Originally published: Black Agenda Report on June 2, 2021 by Norman Finkelstein (more by Black Agenda Report)  |

Even Human Rights Watch says Israel is committing crimes against humanity in the West Bank, East Jerusalem, and in Gaza, and the idea of a Jewish state in the context of Palestine is not legitimate.

Scholar Norman Finkelstein, author of “The Holocaust Industry: Reflections on the Exploitation of Jewish Suffering,” “Gaza: An Inquest into Its Martyrdom,” and many other books, held a two-hour, Zoom press conference last Friday to take questions about Israel’s latest attacks on the Palestinian people. My questions about international law and international human rights NGOs, and his answers are here, but I’d first like to note that, in other recent interviews, Finkelstein has said that:

  1. Black Lives Matter and Israel’s heroizing of Donald Trump have put pressure on the racist Zionist narrative, even among Israel’s usual champions;
  2. Human Rights Watch depends on its wealthy Jewish donor base;
  3. Human Rights Watch would not have published its latest report, “A Threshold Crossed: Israeli Authorities and the Crimes of Apartheid and Persecution,” if it thought that doing so would cost them their wealthy Jewish donor base.

Ann Garrison: I’d like to ask Norman about his seeming commitment to international law. I know, Norman, that you understand the international Caucasian Court very well and understand why a number of African members have withdrawn from its jurisdiction. Do you still put faith in this institution or in the idea of international criminal tribunals?

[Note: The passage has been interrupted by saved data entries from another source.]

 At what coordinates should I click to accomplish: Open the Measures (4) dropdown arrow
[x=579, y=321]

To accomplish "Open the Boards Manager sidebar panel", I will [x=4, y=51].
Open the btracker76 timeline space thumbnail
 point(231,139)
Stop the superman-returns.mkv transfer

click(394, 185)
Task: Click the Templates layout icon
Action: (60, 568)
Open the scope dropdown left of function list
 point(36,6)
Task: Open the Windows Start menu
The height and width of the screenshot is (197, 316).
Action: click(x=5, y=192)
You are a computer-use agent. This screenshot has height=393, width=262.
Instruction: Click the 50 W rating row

Norman Finkelstein: OK, let’s start from the beginning. I don’t put faith in any institutions, even institutions which I’m a member of. I’m old enough to recognize the fact that human beings are capable of many wonderful things. As Shakespeare said, “What a piece of work is man.” We’re capable of quite wonderful things and we’re also very capable of corruption, capable of being bought off, capable of being seduced by power, seduced by fame, seduced by wealth. Human beings have their good side and their bad side. And since institutions ultimately are led by human beings, I think a healthy dose of skepticism is always in order with all institutions because people are easily bought off. I won’t say all people, but 99 out of a hundred can be bought off. So I don’t put faith in institutions.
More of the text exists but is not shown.